Durante muchas semanas se han vertido todo tipo de puntos de vista sobre la reforma y, como es costumbre, se ha manipulado la información y acomodado de modo conveniente para el poder las posturas que están encontradas.
Ahora, con la propuesta en mano, sigue habiendo una cuestión que debe aclararse lo más que se pueda, a saber: si esta reforma es la que conviene a Pemex, al conjunto de la sociedad y de la economía, y si con ella se podrá sentar alguna base para un mayor bienestar general.
Se trata, pues, de argumentar de modo convincente si de esta reforma se podrá derivar una mejor gestión de los recursos de hidrocarburos, que son propiedad de la nación hasta que no hay una nueva noticia. Y, aun más, se trata de plantear si con ella se podrá armar una política energética coherente. Esa política hoy no existe, está ausente desde hace décadas y los gobiernos del PAN no han significado cambio alguno en esa materia, al contrario. Ése sería un contexto más sólido para plantear la reforma en la que el gobierno ha empeñado la viabilidad de su mandato.

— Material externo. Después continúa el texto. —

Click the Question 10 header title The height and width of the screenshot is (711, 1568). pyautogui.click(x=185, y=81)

De la reforma enviada al Congreso no se desprende que se mejore la gestión de los hidrocarburos de manera que se refuerce a Pemex como empresa paraestatal que administra recursos naturales de enorme importancia que no son renovables. No se advierte que los rendimientos financieros sean los más altos posibles para el gobierno; no se argumenta la manera en que se contribuya a articular una política industrial ni el abasto suficiente de gas, gasolinas y productos petroquímicos, o sea, no se apuntala con ella una mayor productividad del sistema económico. Tampoco se sostiene técnicamente cómo van a satisfacerse los requerimientos fiscales que siguen siendo el agujero de las finanzas públicas. Al respecto, y para apuntalar los argumentos y las opiniones e ir centrando la disputa que se ha abierto, conviene leer el artículo de David Ibarra, publicado en el número 13 de la revista Economía UNAM (enero-abril de 2008).

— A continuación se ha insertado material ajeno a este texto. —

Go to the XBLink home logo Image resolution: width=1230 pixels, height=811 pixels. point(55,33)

La reforma parece una reacción tardía y apresurada ante la crisis en que la política pública ha sumido a Pemex y de la pésima gestión energética y fiscal practicada en el país. Más que el inicio de una solución integral del problema, más bien parece una forma de darle la vuelta a ese entuerto privatizando en efecto la industria petrolera por partes y mediante artificios legales.
De paso, se cree estar en el lado políticamente correcto, es decir, el de los intereses privados. Esto último indica el nuevo desfase y el atraso conceptual e ideológico que exhiben los políticos mexicanos y en este caso especialmente con respecto a la gestión pública de la industria petrolera.
La presentación de la propuesta que hizo Calderón en la televisión el pasado 8 de abril recuerda la ocasión en que el entusiasmo neoliberal de Carlos Salinas lo llevó a cantar el himno nacional, también en ese medio, cuando se firmó el TLCAN. Un nuevo espejismo. En aquel caso, el libre comercio con Estados Unidos se diseñó para generar inversiones especialmente para la exportación de mercancías, en eso ha sido exitoso. Pero no estaba ligado a las condiciones que asentarían el crecimiento sostenido del producto y del empleo, menos aún para abatir los niveles de pobreza de casi la mitad de la población. No deben, pues, sorprender los resultados pobres en ese terreno.
La reforma de Calderón, tal como está planteada abrirá, sin duda, amplios espacios para los negocios, pero es insostenible que de ella se derive el escenario de jauja que quiere proponer, además del neopopulismo de los bonos petroleros. Salinas y Calderón –y entre ellos, Zedillo y Fox– aprovechan una deficiencia cultural, que es la desmemoria, es decir, la pérdida de referentes históricos, condición a la que han contribuido decisivamente.
Se opta, otra vez, por reformas, parciales, llenas de compromisos, como la actual, según muestra, por ejemplo, el tratamiento del tema laboral y el desconocimiento de la corrupción prevaleciente. No se asume un liderazgo político para ir creando los consensos básicos que movilicen a la nación, lo que es una premisa de cualquier proyecto de desarrollo moderno. Sin eso es difícil que haya alguna posibilidad de superar el escenario de las ilusiones perdidas que se ha apoderado de esta sociedad. Todo esto es un material precioso que Balzac aprovecharía para otra gran novela.